■ **Passage shown**:

==========

The Desert Courtyard House
Designed by Wendell Burnette Architects, this luxurious, monolithic courtyard house is located in the Sonoran Desert. The house is built from rammed earth, concrete, glass and weathered steel, merging land, house and sky. A glass-floored bridge gallery hovers over the earth so inhabitants get a sense of the natural world. Steps lead down on to a terrace and a narrow infinity pool that draws the eye towards a mountain peak beyond. The alchemy of water, rocks and cacti appeals to mind and senses.
The Desert Nomad House
Concealed within a forest of saguaro cacti in Arizona’s Tucson Mountains, the Desert Nomad House (Studio Rick Joy) is a cluster of three cuboid dwellings, each with its own function: sleeping, working, and relaxing. The rusted-steel boxes huddle within a natural bowl-like formation at the foot of the Tucson Mountains. Each one is arranged perfectly to give a ‘single aperture’ view of the desert landscape. The steel-plate exteriors glow burnt sienna in the setting sun and pick up rust-hued tones in the desert earth. Inside, the home is clad in warm, natural maple veneer and dotted with objets d’art.
Levin Residence
Designed by Ibarra Rosano Design Architects, the Levin Residence in Marana, Arizona, cantilevers over a sloping terrain, providing shelter for desert animals beneath the house. The home surrounds a courtyard with a pool and a deck with a freestanding black framework, which further focuses the views.

==========

■ **Material shown**:
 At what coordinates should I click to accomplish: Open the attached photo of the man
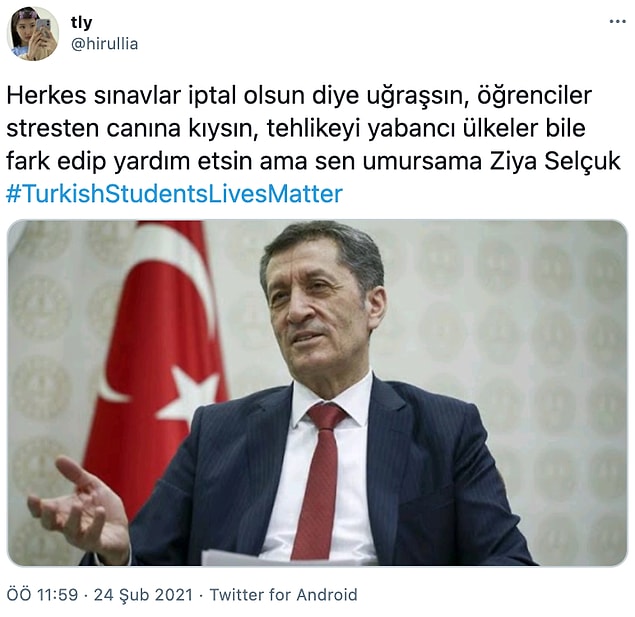pos(317,393)
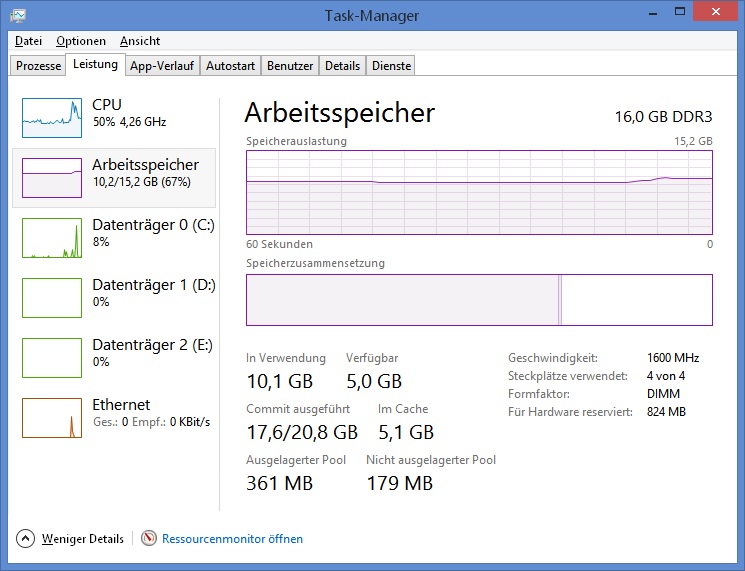Image resolution: width=745 pixels, height=571 pixels.
Task: Open Datenträger 0 (C:) performance graph
Action: [52, 238]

==========

■ **Your instructions**: From the passage about desert houses, list every material that the Desert Courtyard House is said to be built from.

■ **Solution**: Rammed earth, concrete, glass, weathered steel